ACTIVITY: Among the entries below, tally each line in which the word "template" is found, then state the tally alone.

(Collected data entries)
===

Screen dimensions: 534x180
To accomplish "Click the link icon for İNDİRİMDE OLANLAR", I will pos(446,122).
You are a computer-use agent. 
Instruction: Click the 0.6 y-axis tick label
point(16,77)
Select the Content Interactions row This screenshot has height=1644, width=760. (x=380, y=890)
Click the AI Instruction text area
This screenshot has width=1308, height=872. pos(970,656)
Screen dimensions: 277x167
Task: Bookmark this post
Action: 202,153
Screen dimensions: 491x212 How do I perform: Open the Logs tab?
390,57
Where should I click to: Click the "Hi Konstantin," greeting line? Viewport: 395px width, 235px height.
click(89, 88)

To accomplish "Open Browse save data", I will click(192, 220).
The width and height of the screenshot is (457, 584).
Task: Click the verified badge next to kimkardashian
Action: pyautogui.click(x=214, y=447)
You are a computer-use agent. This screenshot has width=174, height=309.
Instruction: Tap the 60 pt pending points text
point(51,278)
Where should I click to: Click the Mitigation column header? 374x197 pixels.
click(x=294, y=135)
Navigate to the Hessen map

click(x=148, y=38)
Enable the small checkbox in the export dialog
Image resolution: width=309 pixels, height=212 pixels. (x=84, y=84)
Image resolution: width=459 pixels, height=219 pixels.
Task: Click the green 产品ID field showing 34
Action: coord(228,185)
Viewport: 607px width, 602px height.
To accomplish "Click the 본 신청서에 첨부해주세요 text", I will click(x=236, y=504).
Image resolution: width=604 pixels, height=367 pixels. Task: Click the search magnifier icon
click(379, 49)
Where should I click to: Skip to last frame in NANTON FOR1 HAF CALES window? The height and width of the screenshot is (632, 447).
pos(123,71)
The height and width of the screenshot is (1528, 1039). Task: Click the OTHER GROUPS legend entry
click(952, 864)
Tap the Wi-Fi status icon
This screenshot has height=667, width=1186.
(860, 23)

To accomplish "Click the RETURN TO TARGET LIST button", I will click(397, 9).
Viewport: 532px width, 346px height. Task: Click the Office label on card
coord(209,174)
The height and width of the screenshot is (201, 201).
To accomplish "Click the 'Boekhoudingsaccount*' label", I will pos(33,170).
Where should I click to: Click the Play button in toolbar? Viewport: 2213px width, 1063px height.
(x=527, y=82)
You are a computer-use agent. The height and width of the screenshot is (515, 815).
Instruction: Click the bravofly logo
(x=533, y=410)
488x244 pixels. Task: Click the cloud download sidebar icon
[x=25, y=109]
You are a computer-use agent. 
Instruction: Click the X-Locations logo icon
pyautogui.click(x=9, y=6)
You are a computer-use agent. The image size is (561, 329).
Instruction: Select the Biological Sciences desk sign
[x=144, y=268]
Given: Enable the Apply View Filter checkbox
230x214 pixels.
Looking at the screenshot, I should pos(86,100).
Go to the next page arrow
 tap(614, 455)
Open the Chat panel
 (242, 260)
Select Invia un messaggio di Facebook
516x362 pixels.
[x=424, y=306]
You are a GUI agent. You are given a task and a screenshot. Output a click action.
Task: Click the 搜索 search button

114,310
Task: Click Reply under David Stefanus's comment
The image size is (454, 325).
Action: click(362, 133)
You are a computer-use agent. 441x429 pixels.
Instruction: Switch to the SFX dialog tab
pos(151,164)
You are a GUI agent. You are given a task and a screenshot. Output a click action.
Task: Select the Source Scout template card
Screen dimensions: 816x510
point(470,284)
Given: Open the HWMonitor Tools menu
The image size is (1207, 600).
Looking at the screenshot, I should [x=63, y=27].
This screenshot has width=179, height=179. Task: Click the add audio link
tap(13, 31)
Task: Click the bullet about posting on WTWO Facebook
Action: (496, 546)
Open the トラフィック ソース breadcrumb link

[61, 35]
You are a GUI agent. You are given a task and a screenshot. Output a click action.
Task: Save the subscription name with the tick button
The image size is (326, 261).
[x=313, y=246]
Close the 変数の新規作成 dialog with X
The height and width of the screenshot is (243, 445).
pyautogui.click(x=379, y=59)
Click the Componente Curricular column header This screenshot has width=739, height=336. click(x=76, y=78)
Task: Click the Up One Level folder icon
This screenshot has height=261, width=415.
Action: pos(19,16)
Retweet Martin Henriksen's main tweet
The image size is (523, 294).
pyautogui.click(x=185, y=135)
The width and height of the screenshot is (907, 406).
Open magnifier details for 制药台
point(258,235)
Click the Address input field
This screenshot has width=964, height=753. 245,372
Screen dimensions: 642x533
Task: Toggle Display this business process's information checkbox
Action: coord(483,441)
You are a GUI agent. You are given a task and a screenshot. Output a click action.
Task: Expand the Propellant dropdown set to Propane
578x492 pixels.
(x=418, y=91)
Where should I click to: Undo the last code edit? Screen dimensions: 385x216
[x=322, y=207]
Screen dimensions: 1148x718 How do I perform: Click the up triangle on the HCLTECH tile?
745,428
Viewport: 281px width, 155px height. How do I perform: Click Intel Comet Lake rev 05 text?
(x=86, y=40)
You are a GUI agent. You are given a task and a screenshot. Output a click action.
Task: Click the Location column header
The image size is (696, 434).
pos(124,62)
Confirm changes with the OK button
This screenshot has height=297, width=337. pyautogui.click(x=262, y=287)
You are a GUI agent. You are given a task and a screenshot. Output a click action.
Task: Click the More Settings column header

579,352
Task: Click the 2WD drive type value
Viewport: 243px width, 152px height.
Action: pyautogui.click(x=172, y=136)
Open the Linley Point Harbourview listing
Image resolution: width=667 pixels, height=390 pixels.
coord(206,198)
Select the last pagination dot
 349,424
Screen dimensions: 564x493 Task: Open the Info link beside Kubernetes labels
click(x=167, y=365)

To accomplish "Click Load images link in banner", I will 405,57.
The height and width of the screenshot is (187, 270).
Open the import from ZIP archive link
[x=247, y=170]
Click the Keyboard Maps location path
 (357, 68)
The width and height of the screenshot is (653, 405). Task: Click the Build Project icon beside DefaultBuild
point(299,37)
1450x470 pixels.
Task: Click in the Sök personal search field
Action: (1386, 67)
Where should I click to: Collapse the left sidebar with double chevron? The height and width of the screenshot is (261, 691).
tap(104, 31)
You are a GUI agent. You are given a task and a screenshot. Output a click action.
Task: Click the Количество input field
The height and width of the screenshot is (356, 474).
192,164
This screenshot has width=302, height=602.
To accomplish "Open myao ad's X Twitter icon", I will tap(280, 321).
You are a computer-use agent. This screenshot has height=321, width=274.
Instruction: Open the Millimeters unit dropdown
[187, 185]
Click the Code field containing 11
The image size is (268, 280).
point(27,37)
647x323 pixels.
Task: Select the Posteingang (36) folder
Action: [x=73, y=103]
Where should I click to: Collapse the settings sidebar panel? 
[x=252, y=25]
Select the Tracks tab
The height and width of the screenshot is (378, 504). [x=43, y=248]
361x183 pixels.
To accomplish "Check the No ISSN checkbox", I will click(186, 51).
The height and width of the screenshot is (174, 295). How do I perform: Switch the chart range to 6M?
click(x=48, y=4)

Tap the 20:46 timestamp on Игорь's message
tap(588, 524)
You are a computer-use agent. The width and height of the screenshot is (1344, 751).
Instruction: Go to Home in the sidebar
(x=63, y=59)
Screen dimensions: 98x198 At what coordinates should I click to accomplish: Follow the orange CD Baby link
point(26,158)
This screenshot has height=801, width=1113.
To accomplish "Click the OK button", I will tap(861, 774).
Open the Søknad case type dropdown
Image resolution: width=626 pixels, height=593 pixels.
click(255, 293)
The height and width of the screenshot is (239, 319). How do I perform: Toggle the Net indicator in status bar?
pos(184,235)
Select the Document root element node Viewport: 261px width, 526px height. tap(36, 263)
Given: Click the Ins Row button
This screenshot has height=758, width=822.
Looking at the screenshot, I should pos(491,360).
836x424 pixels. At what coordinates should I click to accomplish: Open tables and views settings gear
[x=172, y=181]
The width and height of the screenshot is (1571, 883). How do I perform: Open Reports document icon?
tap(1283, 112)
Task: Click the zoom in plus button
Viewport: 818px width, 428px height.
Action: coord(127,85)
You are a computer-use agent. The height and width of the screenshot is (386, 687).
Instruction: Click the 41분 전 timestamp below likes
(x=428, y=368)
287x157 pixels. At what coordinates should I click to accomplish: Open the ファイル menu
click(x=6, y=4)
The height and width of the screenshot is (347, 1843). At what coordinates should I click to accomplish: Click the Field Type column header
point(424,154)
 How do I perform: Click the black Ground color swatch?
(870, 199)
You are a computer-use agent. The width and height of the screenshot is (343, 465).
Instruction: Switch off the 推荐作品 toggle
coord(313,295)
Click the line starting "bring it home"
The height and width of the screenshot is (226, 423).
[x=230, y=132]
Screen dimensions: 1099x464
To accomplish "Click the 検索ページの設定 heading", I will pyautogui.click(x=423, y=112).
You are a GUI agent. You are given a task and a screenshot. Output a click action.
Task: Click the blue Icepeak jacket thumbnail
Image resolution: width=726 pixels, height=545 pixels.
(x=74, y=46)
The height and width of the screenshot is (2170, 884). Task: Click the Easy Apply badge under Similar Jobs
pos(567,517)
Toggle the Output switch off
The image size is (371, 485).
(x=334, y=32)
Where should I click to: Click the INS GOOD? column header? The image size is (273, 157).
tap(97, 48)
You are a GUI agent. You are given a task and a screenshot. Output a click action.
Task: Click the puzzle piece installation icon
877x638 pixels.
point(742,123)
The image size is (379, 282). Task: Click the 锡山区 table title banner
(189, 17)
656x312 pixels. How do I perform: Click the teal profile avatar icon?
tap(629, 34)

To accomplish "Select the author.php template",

===

OUTPUT OF THE TASK: 2